__Verilen Metin__
• • • •
Tesla’yı zamanında gerçek anlamda “anlaşılamayan adam” yapan asıl çalışması ise ancak Birleşik Alan Teorisi ve Kuantum Fiziği teoremleriyle çözümlenebilen Skaler Dalga Teknolojisine dayanarak “enerji kontrolü” ve “serbest enerji” üzerinde yaptığı çalışmalardı; öyle ki bu çalışmaları klasik Maxwell uygulamalarının bile açık noktaları olduğunu ortaya koymaktaydı ki bu, o günün çoğu akademik çevreleri için kabul edilemez bir durumdu. Ayrıca serbest enerji demek, ekonominin kontrolünün, dünya siyasetini ve ekonomisini elinde bulunduran güçlerin elinden çıkması anlamına geliyordu ki; belki de bu durum kendisine ait dev laboratuarın ölümünün ardından gizemli bir şekilde yanarak yok olmasının arkasında yatan nedendi.
• • • •
__Çıkarılan Bilgiler__
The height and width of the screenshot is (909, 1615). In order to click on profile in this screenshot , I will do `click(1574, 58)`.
• • • •
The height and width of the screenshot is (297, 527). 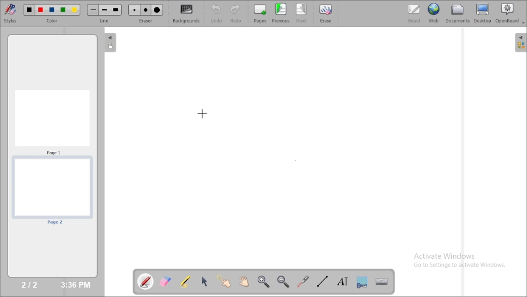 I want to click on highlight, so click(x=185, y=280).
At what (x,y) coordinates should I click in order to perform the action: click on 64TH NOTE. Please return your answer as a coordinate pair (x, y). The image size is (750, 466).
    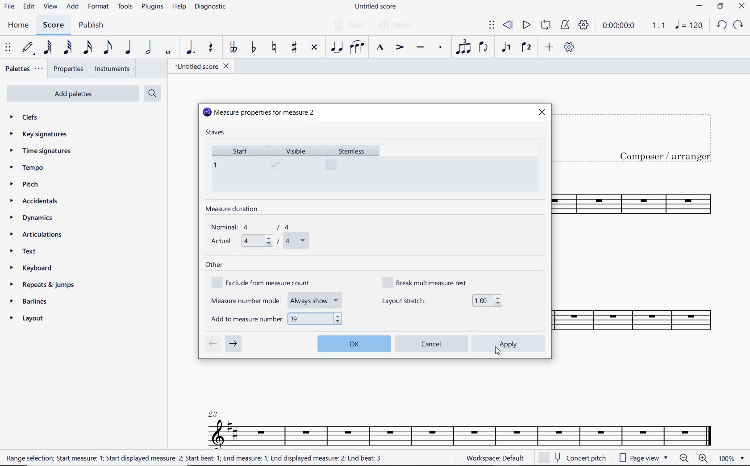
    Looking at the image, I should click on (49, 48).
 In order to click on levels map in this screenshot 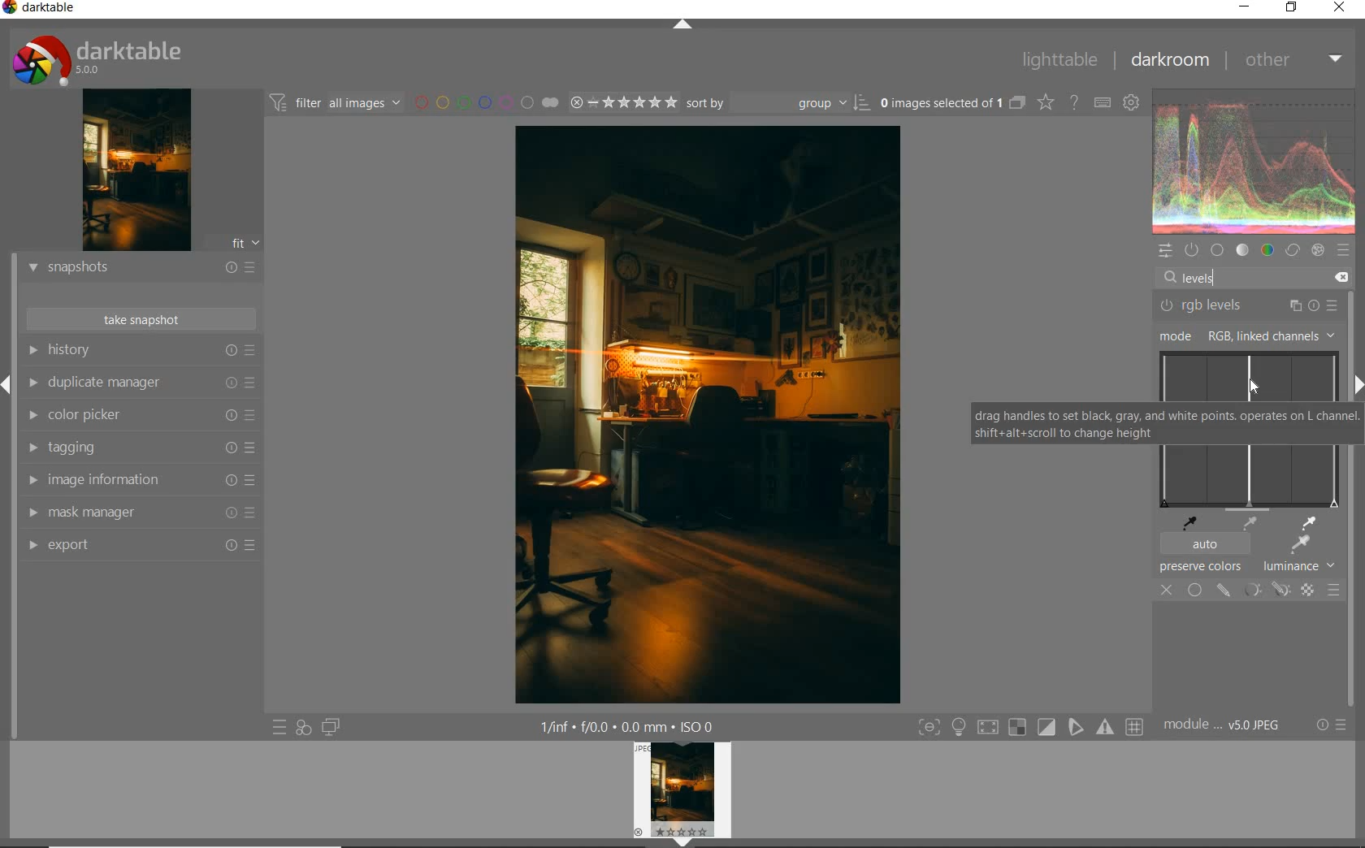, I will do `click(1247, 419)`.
• • • •
__Yazılı Görevler__
1. Tesla hakkındaki metne göre aşağıdaki soruları yanıtlayın.
(a) Tesla'nın "enerji kontrolü" ve "serbest enerji" üzerindeki çalışmaları hangi teknolojiye dayanıyordu?
(b) Bu çalışmalar hangi klasik uygulamaların bile açık noktaları olduğunu ortaya koyuyordu?
(c) Tesla'ya ait "dev laboratuar" ölümünün ardından nasıl yok oldu?
2. Tesla hakkındaki metinde tırnak işareti içinde verilen ifadelerin hepsini sıralayın.
3. Tesla hakkındaki metni kaldığı yerden sürdürün.

__Yanıtlar__
1.
(a) Skaler Dalga Teknolojisine.
(b) Klasik Maxwell uygulamalarının.
(c) Gizemli bir şekilde yanarak yok oldu.

2.
"anlaşılamayan adam"
"enerji kontrolü"
"serbest enerji"

3.
Skaler dalgaların oluşturduğu girişim deseninin çok ilginç bir özelliği de bu girişimlerin bir çeşit “enerji şişesi” özelliği göstermeleridir, diğer bir ifadeyle göndermeçlerin bulunduğu ortam, girişim deseninin bulunduğu ortamdan daha yüksek bir potansiyele sahipse enerji dışarı verilir (exotermic), tersiyse enerji dışarıdan alınıyor ve göndermeçlerde yeniden ortaya çıkar (endotermic). Bu özellik ise inanılmaz büyüklükte serbest enerjinin elde edilmesini mümkün kılar.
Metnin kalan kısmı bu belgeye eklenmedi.